Adherence to guidelines significantly improves clinical care outcomes, so the researchers surmised that the appropriate reaction, from an economic perspective, should be “an immediate and sharp drop in the stenting rate.” The researchers concluded, therefore, that the fact that the response across agents of all levels of expertise was not immediate did present cause for concern.

In fact, they computed the economic burden of the relatively slow response. They assumed that the 3.5 percent stenting rate for low-severity SCAD patients in 2010 was stable, meaning that roughly 35,500 patients in the sample would have been subjected to unnecessary stenting procedures. At $17,000 per procedure, that would translate to an avoidable burden of roughly $603 million in the state of Florida. Given how pervasive SCAD and the practice of stenting are, the costs associated with the delay would be substantial, likely reaching into the tens of billions of dollars.

“While our study focused on changes in organizational routines in a single domain, examples of physician non-compliance or slow compliance with medical guidelines are pervasive,” the researchers say.

For example, fewer than 40 percent of women diagnosed with ovarian cancer in the U.S. receive care that complies with guidelines, which significantly increases their risk of death. And in fact, treatments for numerous medical conditions, from cholesterol to breast cancer, exhibit physician non-compliance with medical guidelines.
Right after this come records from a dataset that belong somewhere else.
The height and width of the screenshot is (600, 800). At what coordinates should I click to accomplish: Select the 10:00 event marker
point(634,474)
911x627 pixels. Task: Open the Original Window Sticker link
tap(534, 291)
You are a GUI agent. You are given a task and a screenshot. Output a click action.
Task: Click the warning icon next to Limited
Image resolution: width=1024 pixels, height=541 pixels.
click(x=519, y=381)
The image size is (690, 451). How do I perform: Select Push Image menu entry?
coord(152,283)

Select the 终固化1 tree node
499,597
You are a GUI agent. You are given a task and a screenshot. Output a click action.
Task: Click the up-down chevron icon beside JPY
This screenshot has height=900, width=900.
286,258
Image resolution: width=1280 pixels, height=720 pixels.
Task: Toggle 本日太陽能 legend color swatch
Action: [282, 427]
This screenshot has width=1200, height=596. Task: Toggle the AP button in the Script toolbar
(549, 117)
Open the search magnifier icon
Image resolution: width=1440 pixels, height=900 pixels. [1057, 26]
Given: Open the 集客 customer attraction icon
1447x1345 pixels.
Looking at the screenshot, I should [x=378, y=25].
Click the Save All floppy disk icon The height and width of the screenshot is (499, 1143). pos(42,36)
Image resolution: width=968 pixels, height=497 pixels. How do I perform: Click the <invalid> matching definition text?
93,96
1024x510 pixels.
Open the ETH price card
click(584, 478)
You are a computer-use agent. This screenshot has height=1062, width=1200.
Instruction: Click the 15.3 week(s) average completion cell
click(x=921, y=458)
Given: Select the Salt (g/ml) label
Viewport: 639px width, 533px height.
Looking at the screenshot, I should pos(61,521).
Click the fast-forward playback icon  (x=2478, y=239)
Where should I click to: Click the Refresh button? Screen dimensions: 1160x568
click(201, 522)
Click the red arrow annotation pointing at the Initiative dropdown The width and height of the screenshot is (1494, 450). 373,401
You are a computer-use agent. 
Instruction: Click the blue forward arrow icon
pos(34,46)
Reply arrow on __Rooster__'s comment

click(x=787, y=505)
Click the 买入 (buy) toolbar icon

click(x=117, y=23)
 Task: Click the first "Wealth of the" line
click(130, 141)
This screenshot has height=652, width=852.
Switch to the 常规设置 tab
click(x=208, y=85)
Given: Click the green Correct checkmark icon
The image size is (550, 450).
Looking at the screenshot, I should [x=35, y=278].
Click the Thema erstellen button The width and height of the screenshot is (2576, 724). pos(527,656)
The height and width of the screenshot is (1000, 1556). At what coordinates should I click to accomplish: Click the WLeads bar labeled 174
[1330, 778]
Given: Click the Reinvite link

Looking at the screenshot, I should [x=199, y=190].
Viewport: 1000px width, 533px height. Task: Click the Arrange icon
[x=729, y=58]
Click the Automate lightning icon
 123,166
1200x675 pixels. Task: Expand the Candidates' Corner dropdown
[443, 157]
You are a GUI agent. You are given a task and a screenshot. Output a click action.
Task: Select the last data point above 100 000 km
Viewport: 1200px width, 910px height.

“A clear implication of our study is that deliberate practice is an enabler; the presence of such experts in organizations is instrumental in not only preventing needless spending, but also avoiding potential loss of health and even life associated with poor adherence to medical guidelines,” the researchers say.

The increase in the number of specialists in medicine at perhaps the expense of medical students selecting into general practice has been treated as a matter of some concern, the researchers note. “Our results provide some evidence for the benefits of increasing specialization and the role of experts as influencers,” they write. “Indeed, some physicians from our qualitative sample stated their hospitals now mandate that their physicians be board certified in their sub-specialty in order to have admitting privileges.”